US Treasury yields have risen due to a stronger US dollar, increased inflation expectations, and the US Federal Reserve’s interest rate actions. The US 10-year Treasury yield rose above the closely watched 3% threshold in April and May, the first time it has done so in more than four years, and yields have hovered around the 3% level since1. Investor expectations have also evolved from that of quantitative easing to economic normalization, higher inflation, and rising interest rates after a decade of anaemic yields.
Historically, higher interest rates have dampened Asian bonds and a stronger US dollar weighs on Asian currencies. These factors have led to a substantial repricing of risk within the region’s bond markets since early 2018. Spreads have widened and Asian credits have become more differentiated.

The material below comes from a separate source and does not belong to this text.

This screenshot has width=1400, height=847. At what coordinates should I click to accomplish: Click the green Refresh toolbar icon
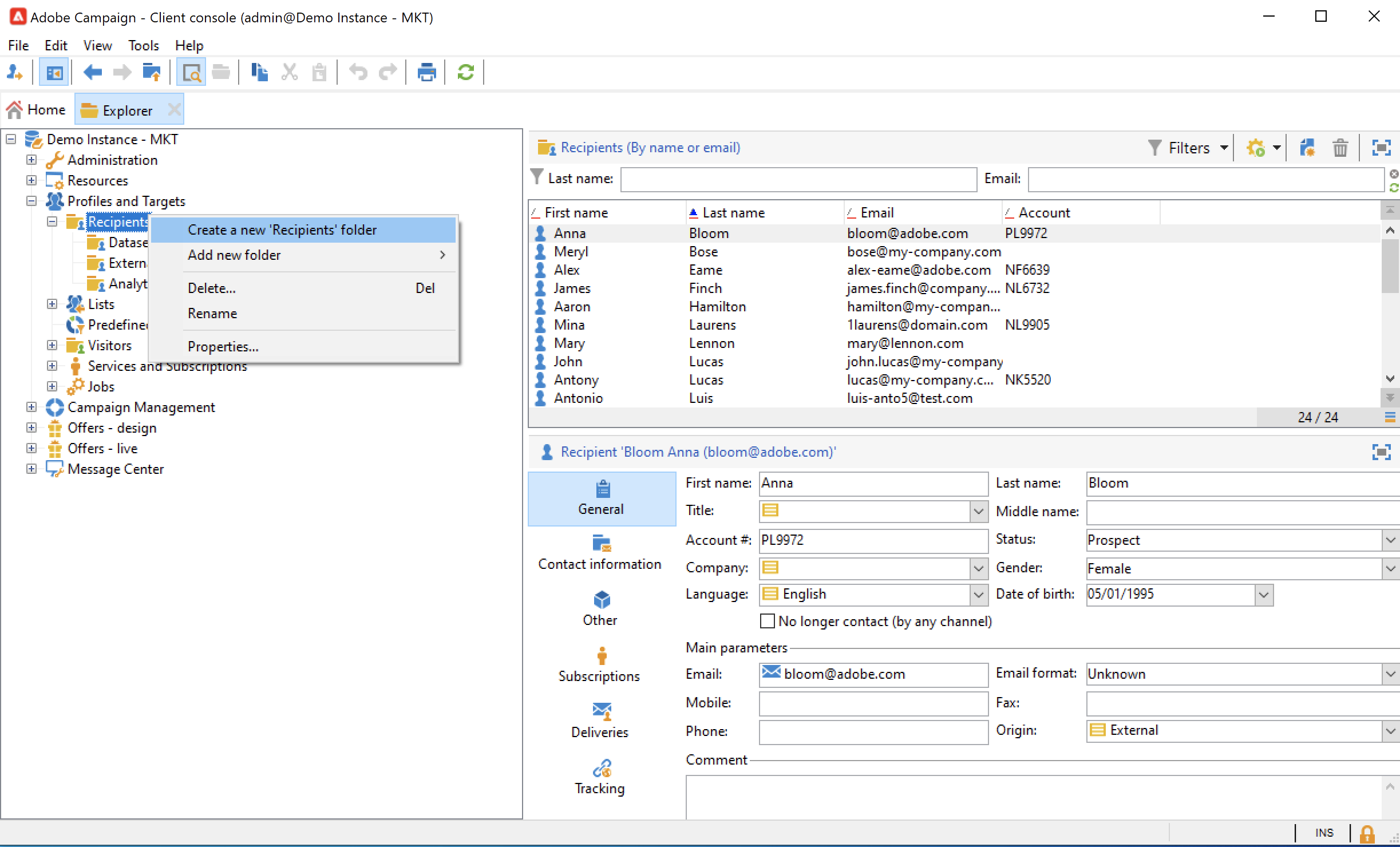465,73
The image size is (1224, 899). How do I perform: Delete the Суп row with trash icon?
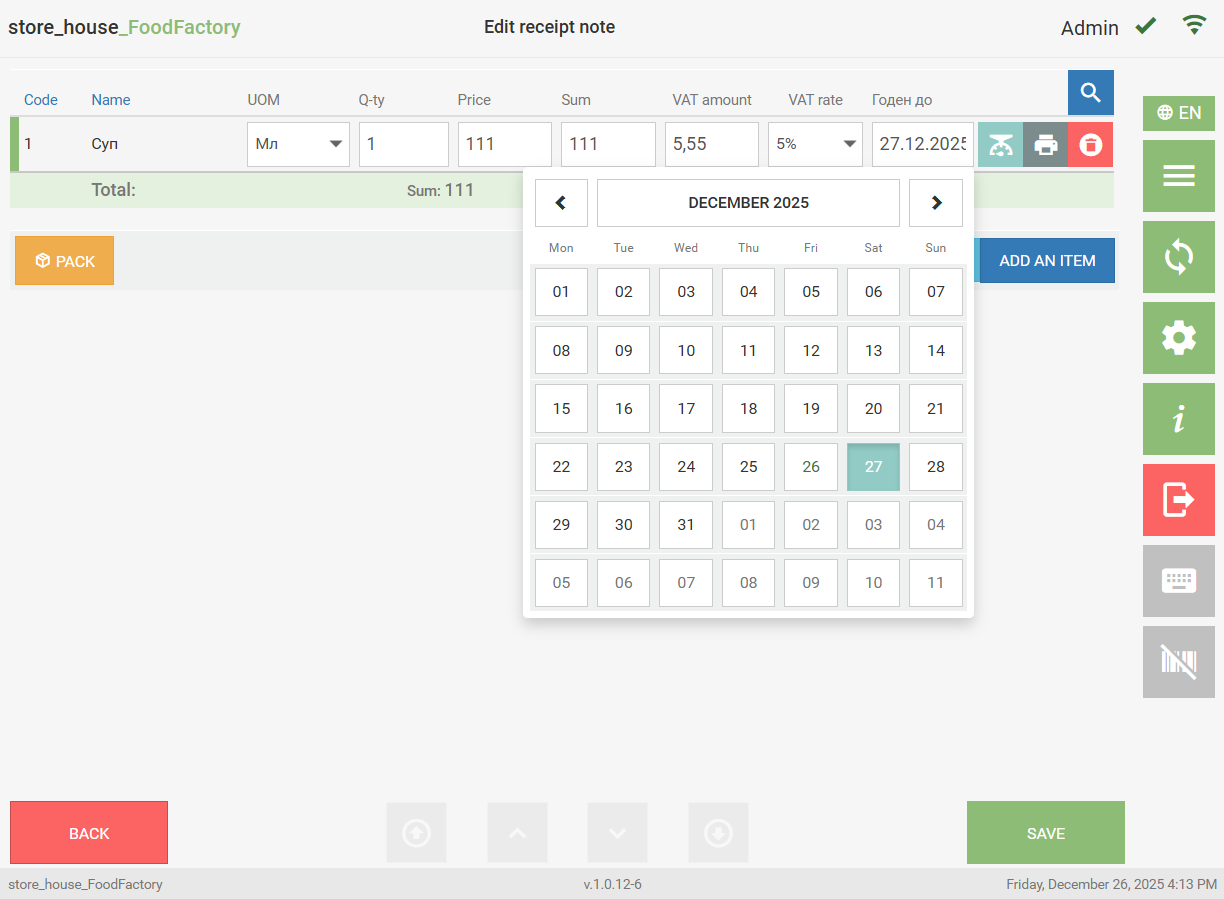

In other words, the “easy carry trade” has ended and capital outflows have increased. Returns from buying into bond markets for “yield-pick up”, while ignoring economic and credit fundamentals, have dried up.
Asian Bonds Stand Out
However, Asian fixed income still stands out as a compelling option in this complex market environment. The Asian fixed income team at Manulife Asset Management believes higher Asian bond yields and wider Asian credit spreads can still provide investors with attractive investment opportunities. Asian economies display higher rates of growth and stability than many other emerging markets, as well as a better external position. Asia’s higher credit ratings also rank it above other emerging markets.